Investigação apontou outros problemas
Durante a apuração, também foram identificadas situações consideradas inadequadas em outras unidades dos Correios.
Entre os problemas relatados estavam deficiências nos equipamentos utilizados para movimentação de cargas, falhas em treinamentos, irregularidades em pisos e plataformas e falta ou insuficiência de equipamentos de proteção individual (EPIs).
O caso chegou à Justiça após uma denúncia do Sindicato dos Trabalhadores da Empresa Brasileira de Correios e Telégrafos e Similares de São Paulo (Sintect-SP).
Antes de ingressar com a ação civil pública, o MPT havia proposto um Termo de Ajuste de Conduta (TAC) para que os Correios corrigissem voluntariamente as condições de trabalho. A empresa não aderiu à proposta.
O que os Correios terão de fazer
A sentença determina que a estatal adote medidas para melhorar a segurança na movimentação de cargas e prevenir novos acidentes.
Entre as obrigações estão o fornecimento de equipamentos adequados, treinamento específico para trabalhadores que operam paleteiras e empilhadeiras, além de manutenção preventiva e inspeções periódicas.

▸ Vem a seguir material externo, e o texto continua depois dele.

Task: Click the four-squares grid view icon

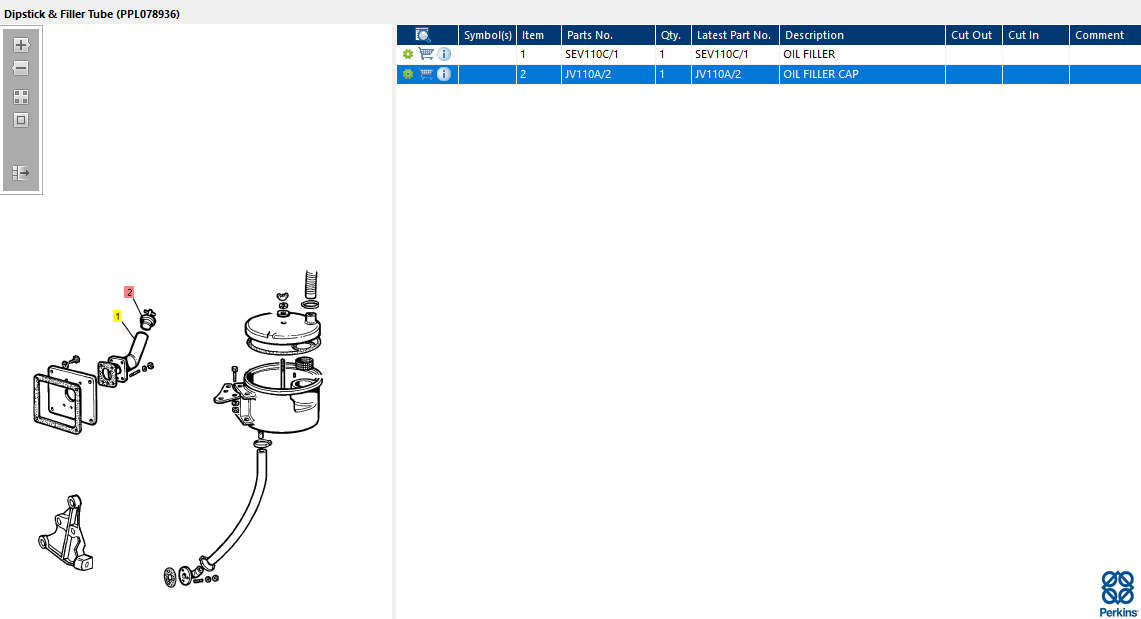Action: [x=21, y=97]
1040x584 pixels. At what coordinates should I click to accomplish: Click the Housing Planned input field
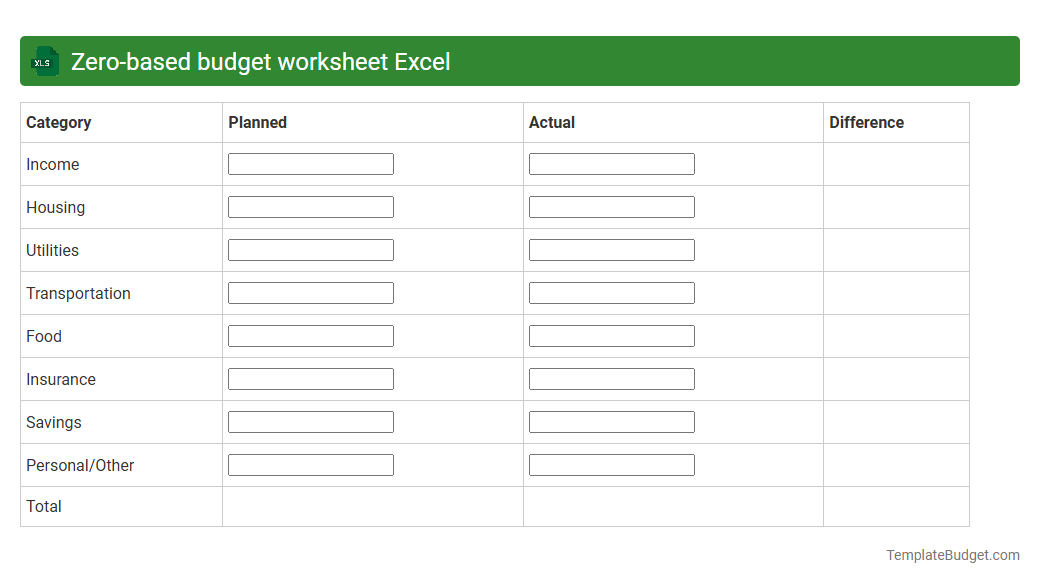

A decisão também determina a adequação de pisos, rampas e plataformas, a criação de procedimentos de segurança e a implementação efetiva do Programa de Gerenciamento de Riscos (PGR).
Outra exigência é o fornecimento contínuo de EPIs e materiais adequados para a amarração das cargas. A Justiça também determinou a regularização e capacitação da Comissão Interna de Prevenção de Acidentes (Cipa).
Decisão ainda pode mudar
A maior parte das obrigações deverá ser cumprida somente após o trânsito em julgado, quando não houver mais possibilidade de recursos.
O MPT recorreu para pedir o aumento da indenização. Já os Correios contestam as obrigações impostas e as condenações financeiras.
A procuradora do Trabalho Sofia Vilela de Moraes e Silva, responsável pela ação, afirmou que as medidas determinadas têm como objetivo reduzir os riscos de acidentes e garantir condições de trabalho mais seguras.
Os valores de eventual indenização e das multas deverão ser destinados ao Fundo de Amparo ao Trabalhador (FAT) ou a entidades indicadas pelo MPT.